Booming Markets and Bust-Proof ETFs
When markets are moving toward the overbought – as they have over the past few days – some of the biggest edges in the stock market are in ETFs: inverse leveraged ETFs, that is.
Inverse leveraged ETFs track an underlying index, just like their non-inverse brethren. But where a leveraged fund will seek to provide 2x or 3x the daily returns of an index, an inverse leveraged fund is built to produce two or three times the inverse of the underlying index’s daily returns.
This means that if the Dow Jones U.S. Financials Index rallies by 2%, the ProShares UltraShort Financials ETF (NYSE:SKF), which is based on that index, will pullback by 4% – twice the inverse of the index’s performance that day. And if the Russell 1000 Energy Index drops by 3% on any given day, the Direxion Energy Bear 3x Shares (NYSE: ERY), which uses the Russell 1000 Energy Index as its basis, will rally by 9%.

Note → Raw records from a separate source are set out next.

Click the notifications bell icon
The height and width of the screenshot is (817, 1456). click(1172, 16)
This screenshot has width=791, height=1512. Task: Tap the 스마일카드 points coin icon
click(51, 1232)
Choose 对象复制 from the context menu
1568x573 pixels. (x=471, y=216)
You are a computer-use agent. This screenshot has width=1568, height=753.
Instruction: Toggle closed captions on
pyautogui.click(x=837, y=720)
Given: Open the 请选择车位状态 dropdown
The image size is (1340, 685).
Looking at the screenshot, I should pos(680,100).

As of Wednesday’s finish, inverse leveraged ETFs were sporting some of the biggest edges in our database of exchange-traded funds. The SKF, for example, is on pace to open Thursday morning with a positive edge of more than 3%. Shares of ERY have earned an eye-popping positive edge of more than 11%. That’s what a 490-point day in the Dow will do for you.
In addition to these markets, traders and active investors looking around the world for edges need travel no farther than the ProShares UltraShort MSCI Emerging Markets ETF (NYSE:EEV). Shares of EEV dropped by more than 15% on Wednesday, finishing at their lowest levels in weeks. The fund, which is leveraged two-to-one to the inverse of the MSCI Emerging Markets Index, is set to open on Thursday with a positive edge of 6%.
For their parts, the ProShares UltraShort Financials ETF closed lower by well over 11%, while the Direxion Energy Bear 3x Shares finished off by more than 15%.